The design took advantage of the new brass bullet cartridge that had replaced the paper cartridge. The gun was a hand-driven rotary device, powered using a crank. A cylinder of ten barrels would be loaded and fired for each revolution. The loading was a simple gravity feed from a magazine mounted on top of the weapon. The maximum rate of fire was a possible 1,200 rounds per minute, although 400 was more reasonable. The gun was produced in calibres ranging from one inch down to 0.45 inch. It was operated by a crew of four.
The barrels, a carrier, and a lock cylinder were distinctly separate and all mounted on a solid plate revolving around a central shaft, mounted on a oblong fixed frame. The carrier was grooved and the lock cylinder was drilled with holes corresponding to the barrels. Each barrel had a single lock, working in the lock cylinder on a line with the barrel. The lock cylinder was encased and joined to the frame. The casing was partitioned, through this opening the barrel shaft was journaled. In front of the casing was a cam with spiral surfaces. The cam imparted a reciprocating motion to the locks when the gun rotated. Also in the casing was a cocking ring with projections to cock and fire the gun.

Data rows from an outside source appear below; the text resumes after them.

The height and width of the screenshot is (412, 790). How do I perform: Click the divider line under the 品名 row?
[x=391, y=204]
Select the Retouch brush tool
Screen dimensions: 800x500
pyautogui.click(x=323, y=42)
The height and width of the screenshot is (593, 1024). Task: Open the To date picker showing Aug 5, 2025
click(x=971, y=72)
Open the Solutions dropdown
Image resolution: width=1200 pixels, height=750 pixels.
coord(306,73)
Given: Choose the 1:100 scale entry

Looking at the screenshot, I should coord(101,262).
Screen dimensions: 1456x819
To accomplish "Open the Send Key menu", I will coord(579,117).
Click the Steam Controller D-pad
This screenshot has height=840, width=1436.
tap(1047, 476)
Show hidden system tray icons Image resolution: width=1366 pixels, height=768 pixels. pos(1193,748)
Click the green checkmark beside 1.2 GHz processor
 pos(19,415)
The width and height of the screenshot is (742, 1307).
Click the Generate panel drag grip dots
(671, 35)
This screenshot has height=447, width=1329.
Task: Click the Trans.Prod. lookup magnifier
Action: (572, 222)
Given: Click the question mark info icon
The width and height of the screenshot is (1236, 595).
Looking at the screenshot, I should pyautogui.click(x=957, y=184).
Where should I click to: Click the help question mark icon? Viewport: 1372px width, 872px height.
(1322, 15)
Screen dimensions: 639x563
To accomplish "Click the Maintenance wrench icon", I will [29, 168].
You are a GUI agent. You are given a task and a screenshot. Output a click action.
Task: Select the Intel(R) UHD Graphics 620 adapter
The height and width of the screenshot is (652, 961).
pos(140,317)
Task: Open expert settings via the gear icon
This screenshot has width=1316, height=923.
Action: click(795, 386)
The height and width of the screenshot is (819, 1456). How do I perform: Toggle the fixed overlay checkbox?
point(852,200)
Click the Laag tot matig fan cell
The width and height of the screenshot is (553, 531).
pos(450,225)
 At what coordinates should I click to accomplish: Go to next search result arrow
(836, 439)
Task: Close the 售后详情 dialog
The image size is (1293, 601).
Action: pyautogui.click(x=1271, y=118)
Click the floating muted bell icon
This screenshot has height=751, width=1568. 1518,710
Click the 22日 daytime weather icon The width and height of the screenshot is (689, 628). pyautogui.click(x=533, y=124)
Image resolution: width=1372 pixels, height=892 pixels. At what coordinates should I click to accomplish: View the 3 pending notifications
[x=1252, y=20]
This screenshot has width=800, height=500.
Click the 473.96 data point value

Turning the crank rotated the shaft. Cartridges, held in a hopper, dropped individually into the grooves of the carrier. The lock was simultaneously forced by the cam to move forward and load the cartridge and when the cam was at its highest point the cocking ring freed the lock and fired the cartridge. After the cartridge was fired the continuing action of the cam drew back the lock bringing with it the spent cartridge which was then dropped to the ground.
The grouped barrel concept was not new, it had been tried since the 18th century, but poor engineering and the lack of a metal cartridge made the attempts unsuccessful. The innovative features of the Gatling gun were its independent firing mechanism for each barrel and the simultaneous action of the locks, barrels, carrier and breech.
The smallest calibre gun also had a Broadwell drum feed in place of the curved magazine of the other guns. The cartridge holder was divided into sixteen secions each holding 25 cartridges. As each section was emptied the drum rotated bringing a new section into use until all 400 rounds had been fired.
The concept was made obsolete with the development of the gas or recoil blowback concept, which is the basis of modern machine guns.
However, Gatling-style guns with rotating barrels were to return as very high rate-of-fire weapons in military aircraft. One example is the six barrelled, 7,200 rpm M61 Vulcan.
Compare with the Montigny Mitrailleur[?], a contemporaneous Begium design using between 19 and 37 barrels.